[Opening SUPPLIED ENTRIES section]

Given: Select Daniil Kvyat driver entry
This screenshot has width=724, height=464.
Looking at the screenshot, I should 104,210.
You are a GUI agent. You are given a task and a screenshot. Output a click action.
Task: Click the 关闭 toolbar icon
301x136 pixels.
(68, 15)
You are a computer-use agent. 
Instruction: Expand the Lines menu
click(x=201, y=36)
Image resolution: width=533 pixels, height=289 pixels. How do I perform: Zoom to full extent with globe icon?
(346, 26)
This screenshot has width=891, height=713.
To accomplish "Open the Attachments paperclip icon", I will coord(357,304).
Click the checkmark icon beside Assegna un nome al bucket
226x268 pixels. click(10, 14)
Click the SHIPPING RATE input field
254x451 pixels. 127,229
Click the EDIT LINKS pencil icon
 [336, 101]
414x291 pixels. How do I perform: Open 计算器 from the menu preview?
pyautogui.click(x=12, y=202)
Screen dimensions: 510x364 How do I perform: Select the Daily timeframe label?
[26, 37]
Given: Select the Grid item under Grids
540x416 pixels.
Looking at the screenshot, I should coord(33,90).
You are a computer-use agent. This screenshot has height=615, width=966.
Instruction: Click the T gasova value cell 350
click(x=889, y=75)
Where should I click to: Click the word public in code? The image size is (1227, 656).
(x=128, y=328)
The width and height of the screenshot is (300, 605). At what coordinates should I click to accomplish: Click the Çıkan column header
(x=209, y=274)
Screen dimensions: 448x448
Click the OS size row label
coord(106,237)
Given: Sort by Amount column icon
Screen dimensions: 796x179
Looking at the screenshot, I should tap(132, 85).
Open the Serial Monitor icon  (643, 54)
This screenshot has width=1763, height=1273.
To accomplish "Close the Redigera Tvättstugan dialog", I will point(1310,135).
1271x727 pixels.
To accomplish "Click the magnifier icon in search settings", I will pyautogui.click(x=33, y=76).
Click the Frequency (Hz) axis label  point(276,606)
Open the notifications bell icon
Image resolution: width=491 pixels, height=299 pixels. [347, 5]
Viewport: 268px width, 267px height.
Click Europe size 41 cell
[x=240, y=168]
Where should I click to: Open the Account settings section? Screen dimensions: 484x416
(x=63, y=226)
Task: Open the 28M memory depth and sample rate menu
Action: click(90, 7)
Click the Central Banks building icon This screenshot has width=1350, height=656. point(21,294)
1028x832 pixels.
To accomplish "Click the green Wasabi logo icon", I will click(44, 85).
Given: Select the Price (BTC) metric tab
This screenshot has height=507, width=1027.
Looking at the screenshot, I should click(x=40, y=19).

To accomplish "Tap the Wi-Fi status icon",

[Closing SUPPLIED ENTRIES section]

__TASK TO CARRY OUT__:
Every line holding the word "point" should be copied out of the material.

__SOLUTION FOR THIS TASK__:
To accomplish "Close the Redigera Tvättstugan dialog", I will point(1310,135).
Click the Frequency (Hz) axis label  point(276,606)
Click the Central Banks building icon This screenshot has width=1350, height=656. point(21,294)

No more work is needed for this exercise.